Travel and convention groups have noticed changes in conference participation already as agencies try to be more frugal.
The National Park Service and other agencies pulled about a dozen employees just a few days before they were scheduled to attend an international wetlands conference in early June, according to conference planners.
Business was booming at the National Conference Center in Virginia before the GSA scandal broke. Kurt Krause, the general manager, said the facility lost almost $1 million in May alone through cancellations and poor attendance.
About two-thirds of his business is with the federal government and military, and Krause said the conferences and training events are far from lavish. "We're a distraction-free learning environment...there's no golf course, there's no spa. You're here to learn," he said.
Lately, cancellations have cropped up across the country, in vacation hot spots and less exciting locales, Hansen said.
He said the full impact has not emerged yet because his group is hearing that uncertainty around questions such as what steps Congress might take to further curb agency travel has practically ground government-related conference planning to a halt.
"We might not see some of this impact for another couple of months," Hansen said.
The uncertainty comes at a still-fragile time for the conference and travel industry.
Group hotel demand, which is an indicator of conference-related bookings, fell slightly in 2007 and 2008 before tumbling 15 percent in 2009. Despite growth in 2010 and 2011, group hotel demand still has not reached pre-recession levels, according to data from Smith Travel Research.
MORE CUTS TO COME?
Jereon Brown, a spokesman for the Department of Housing and Urban Development, said the department is trying to take a common-sense approach to travel changes, adding extra layers of scrutiny to employee requests to attend conferences.

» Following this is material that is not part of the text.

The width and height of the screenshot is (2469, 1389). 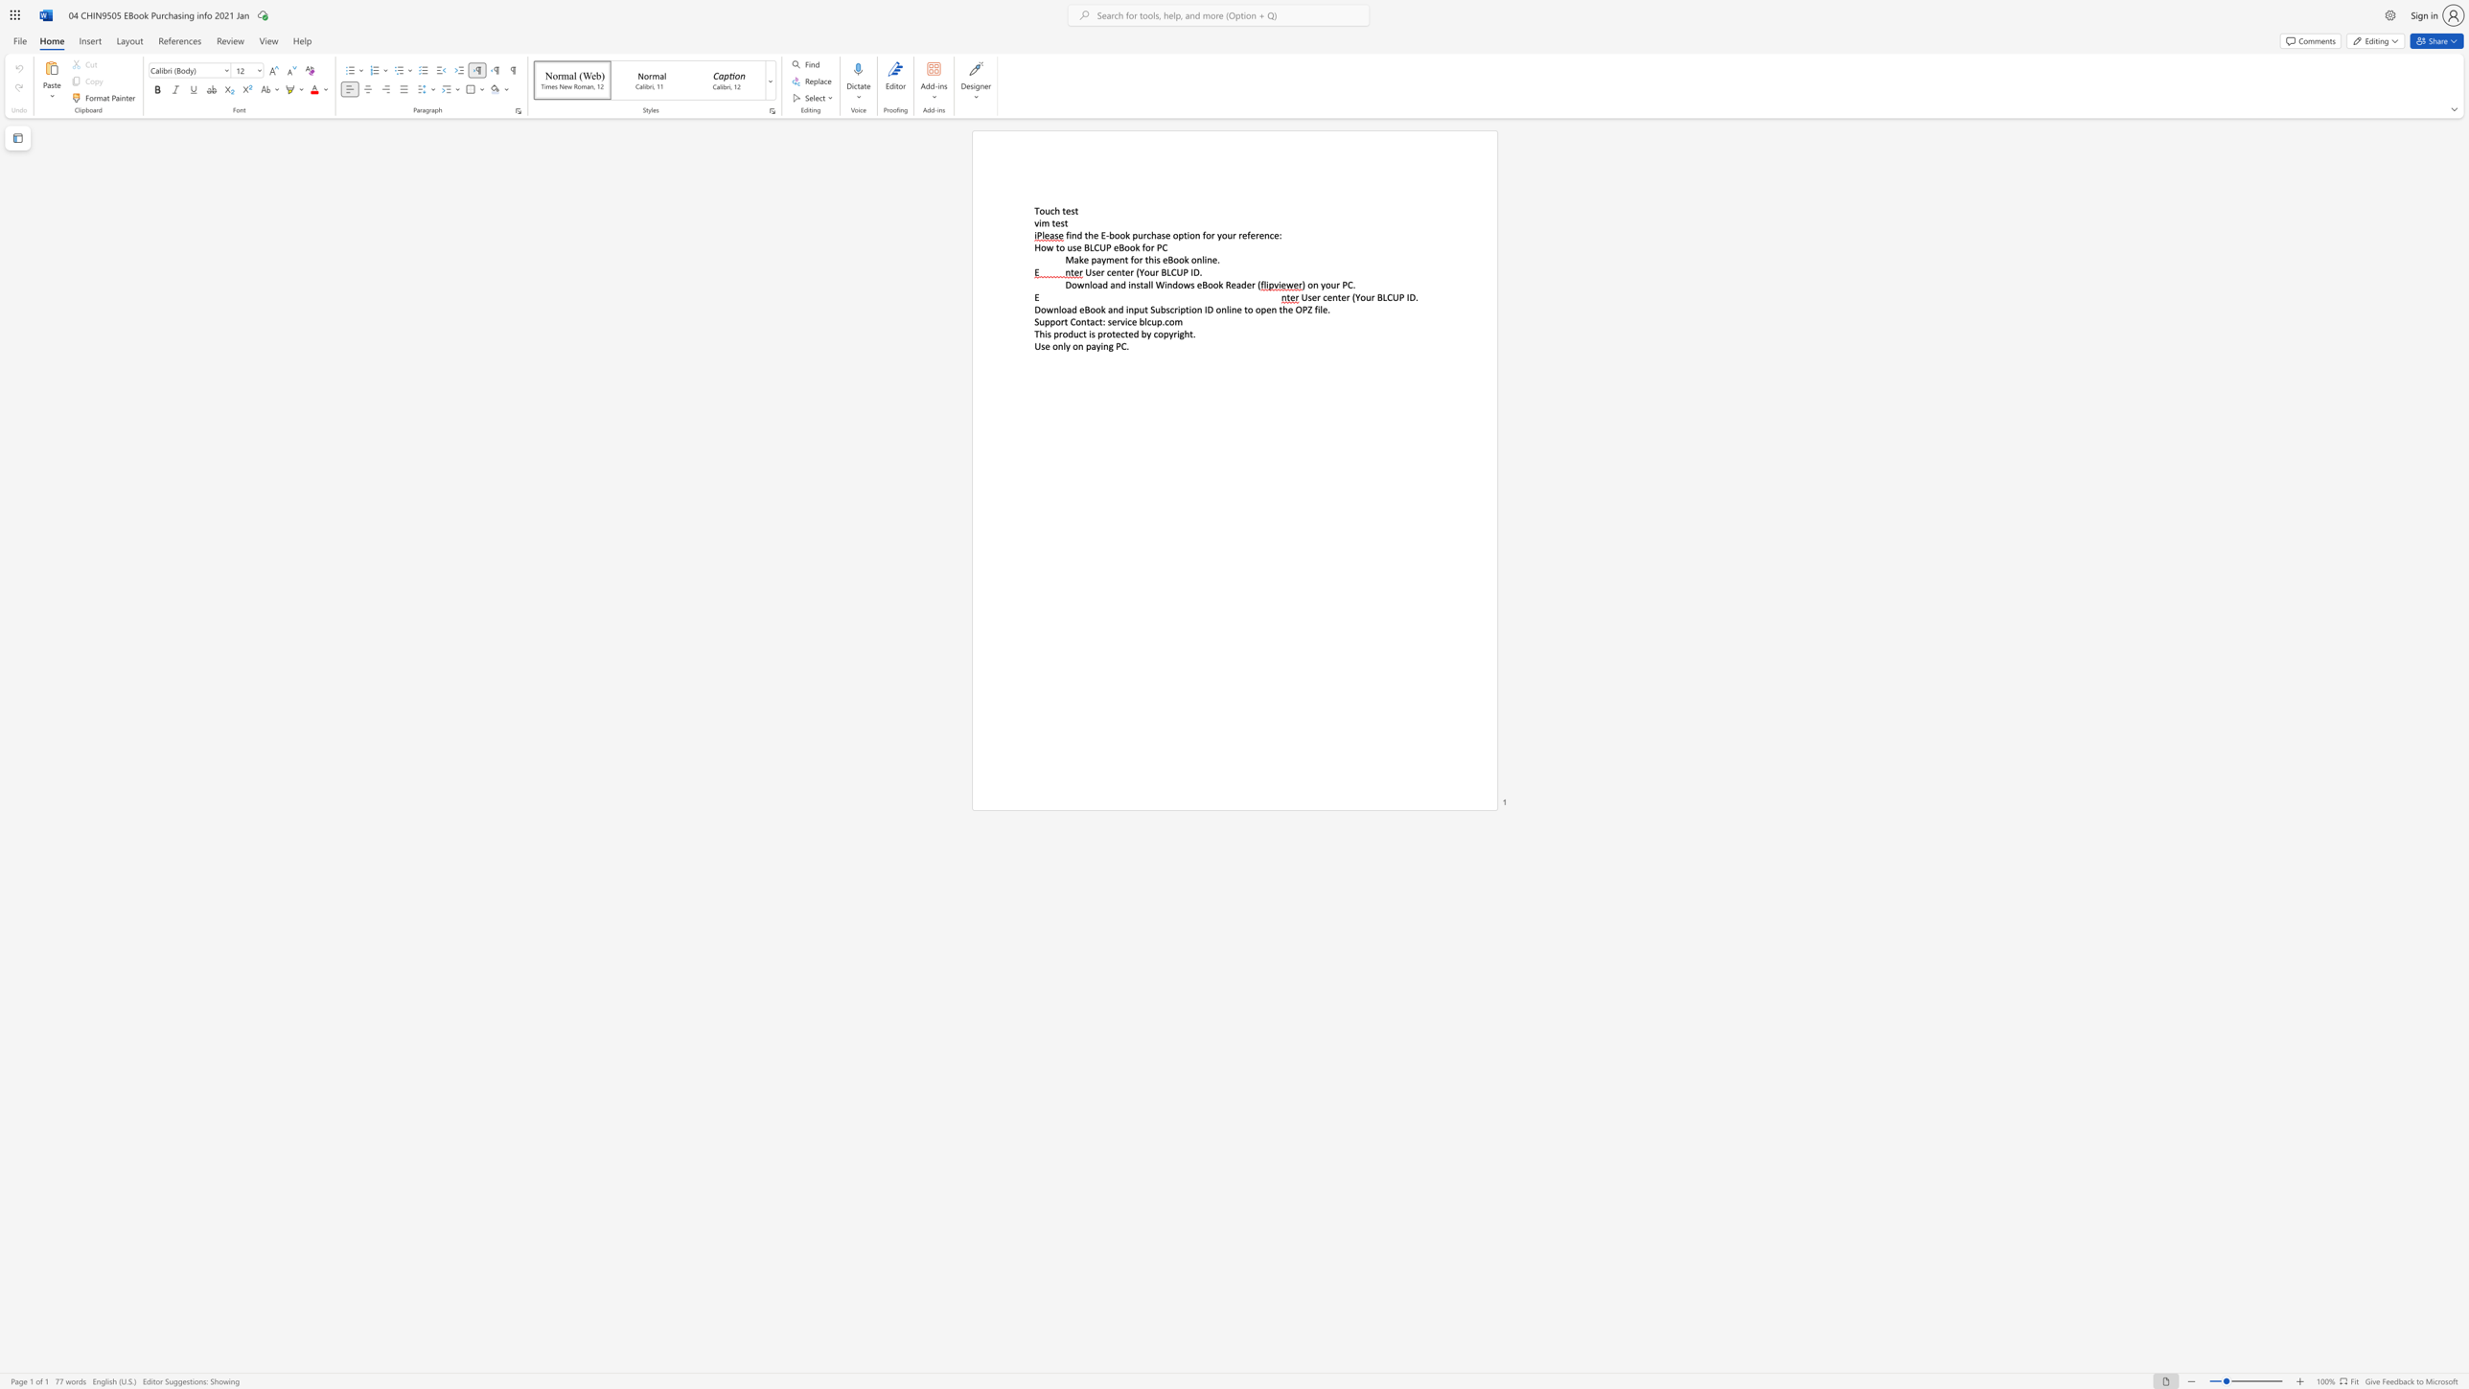 What do you see at coordinates (1357, 296) in the screenshot?
I see `the 1th character "Y" in the text` at bounding box center [1357, 296].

And officials believe they can replace some of that interaction by doubling up on virtual meetings - Skype chats, teleconferences, etc. They are also trying to train more employees in-house to cut costs, Brown said.
"No federal employee wants to be thought of as wasting money at a conference," he said. "There's extra caution in, 'Do I need to go to this conference? Is there another way of getting this training?'"
Federal agencies may have to dig even deeper if Congress moves forward with tougher conference spending rules.
The Senate approved an amendment to U.S. Postal Service legislation that would block agencies from sponsoring more than one conference a year, cap the number of employees who can attend overseas conferences and require more reporting about travel spending. The House attached the amendment to a government transparency bill.
Neither the transparency bill nor the postal bill have yet passed both sides of Congress.
Senator Tom Coburn, the Republican who offered the plan, said at the time that the changes would protect the federal government from unnecessary travel and prevent future scandals.
Trade associations and other groups asked lawmakers to delete portions of the amendment they believe would unnecessarily hurt industry conferences.
The American Society of Association Executives said in a letter to Congress that the broad one-per-year language could mean if employees of an agency attended a conference, no other agency employees could attend conferences that year.
"The overly restrictive policies are just bad for everybody," Hansen said. "We have confidence that if these measures were brought up for a vote again, slightly removed from the crisis, that members would take a more level-headed approach."